WHAT YOU NEED TO DO: Return every line from the records below that has the word "using".

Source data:
[Start of section]
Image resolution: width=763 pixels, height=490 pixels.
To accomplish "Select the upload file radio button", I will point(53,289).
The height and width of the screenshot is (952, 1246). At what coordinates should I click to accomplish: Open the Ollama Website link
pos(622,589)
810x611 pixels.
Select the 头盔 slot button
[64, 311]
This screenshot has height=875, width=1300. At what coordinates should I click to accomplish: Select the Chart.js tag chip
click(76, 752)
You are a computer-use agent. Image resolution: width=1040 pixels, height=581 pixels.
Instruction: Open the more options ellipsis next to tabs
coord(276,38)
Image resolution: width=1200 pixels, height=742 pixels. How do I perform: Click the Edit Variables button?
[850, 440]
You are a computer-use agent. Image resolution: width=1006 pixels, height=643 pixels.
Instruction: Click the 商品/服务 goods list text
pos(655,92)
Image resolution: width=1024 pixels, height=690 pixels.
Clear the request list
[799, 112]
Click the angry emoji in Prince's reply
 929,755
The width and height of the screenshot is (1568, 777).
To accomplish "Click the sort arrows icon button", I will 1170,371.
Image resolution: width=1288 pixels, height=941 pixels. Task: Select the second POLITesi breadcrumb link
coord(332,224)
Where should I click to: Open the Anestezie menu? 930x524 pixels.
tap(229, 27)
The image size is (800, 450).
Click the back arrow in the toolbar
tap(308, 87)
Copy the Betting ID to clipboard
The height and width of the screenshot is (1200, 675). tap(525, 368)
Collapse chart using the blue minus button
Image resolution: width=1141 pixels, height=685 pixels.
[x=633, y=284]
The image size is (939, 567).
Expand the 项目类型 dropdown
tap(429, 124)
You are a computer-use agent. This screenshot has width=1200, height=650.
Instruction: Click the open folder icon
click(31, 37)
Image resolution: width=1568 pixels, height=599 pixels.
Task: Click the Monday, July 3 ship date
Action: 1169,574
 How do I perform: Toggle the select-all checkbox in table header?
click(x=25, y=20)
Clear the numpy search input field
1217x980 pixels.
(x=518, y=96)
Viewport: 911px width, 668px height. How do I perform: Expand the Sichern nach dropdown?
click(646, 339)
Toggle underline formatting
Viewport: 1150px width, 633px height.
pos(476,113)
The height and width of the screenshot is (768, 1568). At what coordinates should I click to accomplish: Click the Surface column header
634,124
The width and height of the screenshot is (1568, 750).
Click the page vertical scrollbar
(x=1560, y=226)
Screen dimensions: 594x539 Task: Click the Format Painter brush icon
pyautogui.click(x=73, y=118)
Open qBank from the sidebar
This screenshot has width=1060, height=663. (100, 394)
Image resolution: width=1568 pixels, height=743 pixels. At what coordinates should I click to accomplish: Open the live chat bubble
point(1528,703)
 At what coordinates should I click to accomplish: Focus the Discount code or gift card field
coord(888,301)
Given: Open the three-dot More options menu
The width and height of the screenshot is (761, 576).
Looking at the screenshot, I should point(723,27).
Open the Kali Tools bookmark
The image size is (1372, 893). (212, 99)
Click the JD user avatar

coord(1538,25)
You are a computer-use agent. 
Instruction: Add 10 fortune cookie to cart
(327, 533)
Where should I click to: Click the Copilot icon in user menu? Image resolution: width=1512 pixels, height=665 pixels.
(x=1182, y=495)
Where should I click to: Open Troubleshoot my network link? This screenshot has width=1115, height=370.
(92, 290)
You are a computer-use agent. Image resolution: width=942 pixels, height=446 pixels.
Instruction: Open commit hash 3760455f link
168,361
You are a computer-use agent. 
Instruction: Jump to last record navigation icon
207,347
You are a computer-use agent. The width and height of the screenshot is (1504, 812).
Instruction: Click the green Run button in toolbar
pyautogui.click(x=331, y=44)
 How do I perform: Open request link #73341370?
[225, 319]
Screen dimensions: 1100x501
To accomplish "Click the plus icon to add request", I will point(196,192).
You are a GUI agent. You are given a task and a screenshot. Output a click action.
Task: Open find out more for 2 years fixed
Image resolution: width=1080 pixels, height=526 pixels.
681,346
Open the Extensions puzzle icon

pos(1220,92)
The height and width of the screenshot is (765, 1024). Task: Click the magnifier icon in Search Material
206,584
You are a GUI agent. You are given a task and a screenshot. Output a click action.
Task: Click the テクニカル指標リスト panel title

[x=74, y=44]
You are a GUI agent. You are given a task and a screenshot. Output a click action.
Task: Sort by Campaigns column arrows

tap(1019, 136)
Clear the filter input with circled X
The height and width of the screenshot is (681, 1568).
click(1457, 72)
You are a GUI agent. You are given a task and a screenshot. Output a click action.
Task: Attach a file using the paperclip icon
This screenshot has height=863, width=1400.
[End of section]
RESPONSE TO THE EXERCISE:
Collapse chart using the blue minus button
Task: Attach a file using the paperclip icon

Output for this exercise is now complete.